> [Extract provided]
========
NASA Images Add a Billion Years to Mars's Wet Period?

Anne Minard
for National Geographic News
September 26, 2008

Recent high-resolution images taken by NASA's Mars Reconnaissance Orbiter suggest Mars may have stayed wet a billion years longer than most previous estimates, scientists report.

Researchers say they have identified water-carved features that date to the Hesperian Epoch, 3.7 to 3 billion years ago.

The time frame is far more recent than the period scientists most often associate with the presence of liquid water on Mars—the Noachian Epoch, which spanned the first billion years on the red planet from about 4.6 to 3.5 billion years ago.

Catherine Weitz is a senior scientist with the Tucson, Arizona-based Planetary Science Institute. She and her colleagues spotted the water-shaped features along plains next to the Valles Marineris, a long system of canyons at the Martian equator (photo: a canyon in the Valles Marineris).

"This was a big surprise, because no one thought we'd be seeing these extensive fluvial systems in the plains all around Valles Marineris that were formed during the Hesperian Era," Weitz said in a press release.
========
> [Tasks]
1) List every organization named in the article on Mars's wet period.
2) Reproduce the passage of the Mars article that begins with the words containing "The time frame" and ends with "3.5 billion years ago.".
========
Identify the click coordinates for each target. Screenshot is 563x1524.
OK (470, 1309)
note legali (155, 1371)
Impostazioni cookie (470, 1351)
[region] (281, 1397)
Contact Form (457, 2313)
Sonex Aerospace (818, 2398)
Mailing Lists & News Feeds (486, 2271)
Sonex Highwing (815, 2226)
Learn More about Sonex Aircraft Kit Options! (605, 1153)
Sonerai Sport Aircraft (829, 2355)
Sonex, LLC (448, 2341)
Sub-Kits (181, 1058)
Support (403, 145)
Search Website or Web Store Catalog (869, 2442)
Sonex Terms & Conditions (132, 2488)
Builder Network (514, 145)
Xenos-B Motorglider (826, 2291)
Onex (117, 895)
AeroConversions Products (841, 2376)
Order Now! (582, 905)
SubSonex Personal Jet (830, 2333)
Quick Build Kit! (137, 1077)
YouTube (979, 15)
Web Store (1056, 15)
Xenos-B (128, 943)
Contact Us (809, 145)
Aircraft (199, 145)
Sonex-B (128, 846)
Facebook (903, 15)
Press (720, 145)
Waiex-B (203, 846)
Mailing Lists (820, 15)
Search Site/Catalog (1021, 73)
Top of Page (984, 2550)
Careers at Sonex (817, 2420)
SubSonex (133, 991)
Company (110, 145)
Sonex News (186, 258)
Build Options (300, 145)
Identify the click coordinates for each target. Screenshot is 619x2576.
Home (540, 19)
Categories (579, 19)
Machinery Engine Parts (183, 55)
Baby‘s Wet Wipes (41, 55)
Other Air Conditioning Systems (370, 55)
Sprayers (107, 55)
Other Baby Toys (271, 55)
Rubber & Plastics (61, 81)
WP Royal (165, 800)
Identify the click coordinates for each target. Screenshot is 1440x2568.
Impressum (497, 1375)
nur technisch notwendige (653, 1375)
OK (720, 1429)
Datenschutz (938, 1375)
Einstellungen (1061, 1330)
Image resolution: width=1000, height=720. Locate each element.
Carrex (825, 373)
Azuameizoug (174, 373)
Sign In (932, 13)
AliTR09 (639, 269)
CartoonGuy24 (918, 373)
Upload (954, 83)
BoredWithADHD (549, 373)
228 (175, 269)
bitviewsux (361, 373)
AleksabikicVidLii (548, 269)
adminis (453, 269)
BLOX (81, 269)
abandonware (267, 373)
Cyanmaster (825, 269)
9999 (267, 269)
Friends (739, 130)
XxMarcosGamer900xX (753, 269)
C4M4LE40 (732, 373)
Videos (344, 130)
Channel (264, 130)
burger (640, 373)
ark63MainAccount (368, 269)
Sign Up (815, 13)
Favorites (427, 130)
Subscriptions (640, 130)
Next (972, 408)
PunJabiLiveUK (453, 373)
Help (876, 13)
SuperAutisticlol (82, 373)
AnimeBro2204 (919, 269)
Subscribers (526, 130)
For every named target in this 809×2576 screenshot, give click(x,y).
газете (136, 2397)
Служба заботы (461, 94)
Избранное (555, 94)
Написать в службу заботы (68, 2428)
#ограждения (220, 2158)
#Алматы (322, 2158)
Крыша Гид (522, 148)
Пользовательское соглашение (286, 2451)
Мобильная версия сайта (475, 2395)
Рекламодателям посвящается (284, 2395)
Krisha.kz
========
> [Responses to the exercise]
1) NASA, National Geographic News, Planetary Science Institute

2)
The time frame is far more recent than the period scientists most often associate with the presence of liquid water on Mars—the Noachian Epoch, which spanned the first billion years on the red planet from about 4.6 to 3.5 billion years ago.